Small business guide: weathering economic storms

In 2021, professional services firms helped small businesses recover from the COVID-19 pandemic by working with the US Small Business Administration to provide or help access the Paycheck Protection Program and emergency loans. of economic disaster.

As things return to normal, fear has been replaced by uncertainty as New Jersey small businesses grapple with inflation, interest rate hikes, recession fears and labor shortages -work.

Here’s a look at what a leading law firm, accounting firm and financial institution are doing to help small businesses meet these new challenges.

“The immediate financial pressure businesses faced when the pandemic hit and the resulting economic shutdown have passed,” says John Cromie, corporate and business law group leader at Connell Foley in Roseland. “Our customers have figured out what to do with their businesses in the wake of the COVID shutdowns, and the supply chain issues seem to be easing,”

Cromie says companies have adapted and are finding new ways of doing business. However, “inflation has created a whole new set of issues for our customers to deal with,” he said.

For example, on the construction side, Cromie notes that construction companies bid their jobs with prices that did not reflect the potential for significant escalations and delays in purchasing materials for the job. As a result, construction companies are now facing these issues and need help.

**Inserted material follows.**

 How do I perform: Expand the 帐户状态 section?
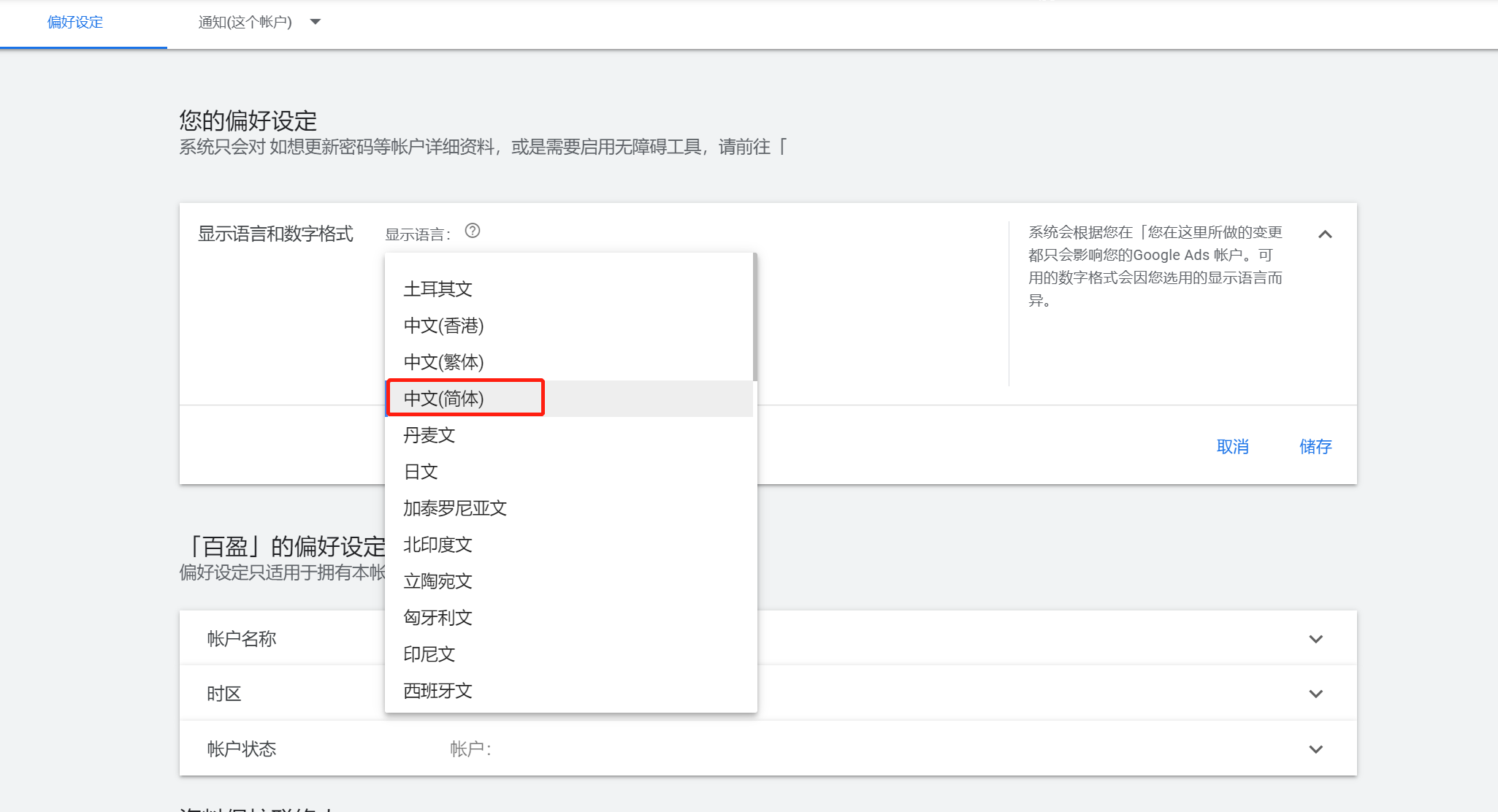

“On the real estate side, we see companies that are in [industrial] spaces, whose leases or sub-leases are about to expire, are struggling to find space because there is so much demand for flexible industrial space here in the northern New Jersey market, in the central part of state and along the 95″ corridor,” says Cromie.

“We help them solve these problems,” he explains.

On the M&A side, industry watchers are seeing significant activity in several sectors.

“Typically, we will represent companies that are on the sell side,” says Cromie. “A lot of companies say they’ve been through COVID, but they don’t have a succession plan in place. There’s a great opportunity there for companies to sell, often to a private equity firm.”

Jordan Amin, tax partner and co-head of Iselin-based EisnerAmper’s private client services group, points out that the economy is entering a period of high interest rates and high inflation.

“At the same time, we are still grappling with the issues that have persisted for a year and a half, including labor shortages and supply chain disruptions,” he says.

“We work with our clients and try to help them manage; not just short-term and day-to-day, but how to think about the next 18 months to three years. We help them put their businesses in a position where they can be nimble and able to pivot as needed,” says Amin.

“As we begin to see government stimulus measures dry up, it is important that we understand our customers and how their businesses are operating, how they have handled the pandemic and how they are emerging from the pandemic,” says Joseph Lomoriello, vice -senior president. President, Regional Director, Commercial Lending, at Provident Bank.

Lomoriello adds that as stimulus funds dry up, borrowers are turning to traditional sources of financing for their working capital through their existing bank lines of credit.

“We have a lot of clients on annual working capital lines to renew,” continues Lomoriello. “We’re looking at their numbers to make sure we understand how they’ve weathered the pandemic and how those numbers compare to historical levels, looking at performance from 2018 and 2019.”

Lomoriello explains that Provident understood that 2020 was going to be a bit of a disaster. With the easing of restrictions in 2021, the financial institution has started to see a significant rebound, though not necessarily back to full operations.